Exercise requirements:
Lines outside the range are not wanted. Give again exactly the lines between the line holding "guarantee hands icon" and the line holding "Click the Cron", inclusive, from the listing below.

————————

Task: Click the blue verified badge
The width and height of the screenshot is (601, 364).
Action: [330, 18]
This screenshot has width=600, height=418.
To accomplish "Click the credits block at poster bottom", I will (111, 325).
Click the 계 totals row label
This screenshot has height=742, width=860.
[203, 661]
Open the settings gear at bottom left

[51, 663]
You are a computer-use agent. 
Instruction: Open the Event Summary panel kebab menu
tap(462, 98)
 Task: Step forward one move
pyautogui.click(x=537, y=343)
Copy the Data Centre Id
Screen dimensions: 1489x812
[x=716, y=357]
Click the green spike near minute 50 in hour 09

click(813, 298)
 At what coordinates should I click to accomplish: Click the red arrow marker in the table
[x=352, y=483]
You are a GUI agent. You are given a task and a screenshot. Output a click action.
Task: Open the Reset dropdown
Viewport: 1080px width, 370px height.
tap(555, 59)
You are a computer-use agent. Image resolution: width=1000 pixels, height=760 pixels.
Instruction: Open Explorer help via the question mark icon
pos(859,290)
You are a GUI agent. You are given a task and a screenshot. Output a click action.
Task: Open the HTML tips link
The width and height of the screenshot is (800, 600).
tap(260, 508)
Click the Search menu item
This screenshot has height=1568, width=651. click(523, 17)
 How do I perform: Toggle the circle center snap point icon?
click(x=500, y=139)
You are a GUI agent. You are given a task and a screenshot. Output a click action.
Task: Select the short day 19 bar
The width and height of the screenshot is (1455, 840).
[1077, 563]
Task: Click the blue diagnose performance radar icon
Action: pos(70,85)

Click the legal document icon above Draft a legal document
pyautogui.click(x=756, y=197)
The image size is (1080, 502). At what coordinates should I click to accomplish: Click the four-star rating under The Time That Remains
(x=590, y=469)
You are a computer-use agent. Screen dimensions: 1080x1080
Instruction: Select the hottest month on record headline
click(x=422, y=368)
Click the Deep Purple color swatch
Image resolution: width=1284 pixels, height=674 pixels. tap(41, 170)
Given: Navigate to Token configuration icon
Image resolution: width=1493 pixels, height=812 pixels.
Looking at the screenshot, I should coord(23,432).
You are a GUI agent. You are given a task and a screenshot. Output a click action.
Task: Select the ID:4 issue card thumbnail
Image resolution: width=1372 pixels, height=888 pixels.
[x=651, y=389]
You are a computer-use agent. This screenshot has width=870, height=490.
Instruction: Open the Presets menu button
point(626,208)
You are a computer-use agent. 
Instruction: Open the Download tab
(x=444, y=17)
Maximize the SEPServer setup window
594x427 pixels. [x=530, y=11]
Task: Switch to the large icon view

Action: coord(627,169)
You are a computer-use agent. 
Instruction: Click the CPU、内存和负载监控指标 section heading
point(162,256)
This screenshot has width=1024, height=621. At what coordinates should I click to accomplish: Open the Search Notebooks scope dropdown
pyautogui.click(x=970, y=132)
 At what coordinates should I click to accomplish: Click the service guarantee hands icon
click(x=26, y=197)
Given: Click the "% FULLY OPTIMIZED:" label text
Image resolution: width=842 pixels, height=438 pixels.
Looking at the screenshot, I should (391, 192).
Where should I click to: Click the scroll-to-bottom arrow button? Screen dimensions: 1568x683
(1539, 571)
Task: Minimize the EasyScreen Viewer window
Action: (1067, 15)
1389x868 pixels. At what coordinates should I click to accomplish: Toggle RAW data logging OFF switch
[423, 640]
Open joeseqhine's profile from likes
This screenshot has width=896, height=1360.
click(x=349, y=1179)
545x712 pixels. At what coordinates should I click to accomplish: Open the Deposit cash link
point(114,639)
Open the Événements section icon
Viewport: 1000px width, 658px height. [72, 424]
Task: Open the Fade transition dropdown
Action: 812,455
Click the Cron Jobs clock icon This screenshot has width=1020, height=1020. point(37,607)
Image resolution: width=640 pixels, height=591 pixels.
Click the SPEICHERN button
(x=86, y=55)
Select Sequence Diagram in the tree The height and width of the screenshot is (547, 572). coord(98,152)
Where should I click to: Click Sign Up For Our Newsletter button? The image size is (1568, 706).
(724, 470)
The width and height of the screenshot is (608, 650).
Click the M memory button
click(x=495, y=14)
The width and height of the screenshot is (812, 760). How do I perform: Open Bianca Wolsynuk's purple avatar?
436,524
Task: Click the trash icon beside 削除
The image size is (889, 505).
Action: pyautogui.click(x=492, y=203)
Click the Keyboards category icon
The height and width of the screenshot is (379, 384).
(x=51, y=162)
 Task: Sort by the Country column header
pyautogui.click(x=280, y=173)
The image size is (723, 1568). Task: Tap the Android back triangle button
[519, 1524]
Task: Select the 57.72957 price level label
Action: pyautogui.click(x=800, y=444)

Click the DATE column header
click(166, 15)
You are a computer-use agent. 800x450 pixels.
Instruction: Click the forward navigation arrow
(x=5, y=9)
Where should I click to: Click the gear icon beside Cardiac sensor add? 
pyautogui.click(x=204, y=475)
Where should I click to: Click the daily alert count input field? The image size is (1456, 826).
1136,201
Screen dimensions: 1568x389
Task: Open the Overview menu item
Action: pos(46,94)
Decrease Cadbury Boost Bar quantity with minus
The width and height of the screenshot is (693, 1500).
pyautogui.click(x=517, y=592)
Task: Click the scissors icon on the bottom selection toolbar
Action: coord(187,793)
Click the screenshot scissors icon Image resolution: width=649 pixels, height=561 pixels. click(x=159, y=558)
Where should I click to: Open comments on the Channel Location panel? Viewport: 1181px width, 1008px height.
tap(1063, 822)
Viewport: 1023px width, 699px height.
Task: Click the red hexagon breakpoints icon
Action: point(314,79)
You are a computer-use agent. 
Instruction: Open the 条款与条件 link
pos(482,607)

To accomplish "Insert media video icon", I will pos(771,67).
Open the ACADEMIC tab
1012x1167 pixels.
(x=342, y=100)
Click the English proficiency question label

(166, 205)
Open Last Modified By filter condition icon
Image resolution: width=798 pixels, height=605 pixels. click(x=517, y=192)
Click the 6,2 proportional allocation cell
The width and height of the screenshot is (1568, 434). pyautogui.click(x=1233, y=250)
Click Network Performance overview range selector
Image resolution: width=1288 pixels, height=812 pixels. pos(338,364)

————————

Answer space:
 At what coordinates should I click to accomplish: Click the service guarantee hands icon
click(x=26, y=197)
Given: Click the "% FULLY OPTIMIZED:" label text
Image resolution: width=842 pixels, height=438 pixels.
Looking at the screenshot, I should (391, 192).
Where should I click to: Click the scroll-to-bottom arrow button? Screen dimensions: 1568x683
(1539, 571)
Task: Minimize the EasyScreen Viewer window
Action: (1067, 15)
1389x868 pixels. At what coordinates should I click to accomplish: Toggle RAW data logging OFF switch
[423, 640]
Open joeseqhine's profile from likes
This screenshot has width=896, height=1360.
click(x=349, y=1179)
545x712 pixels. At what coordinates should I click to accomplish: Open the Deposit cash link
point(114,639)
Open the Événements section icon
Viewport: 1000px width, 658px height. [72, 424]
Task: Open the Fade transition dropdown
Action: 812,455
Click the Cron Jobs clock icon This screenshot has width=1020, height=1020. point(37,607)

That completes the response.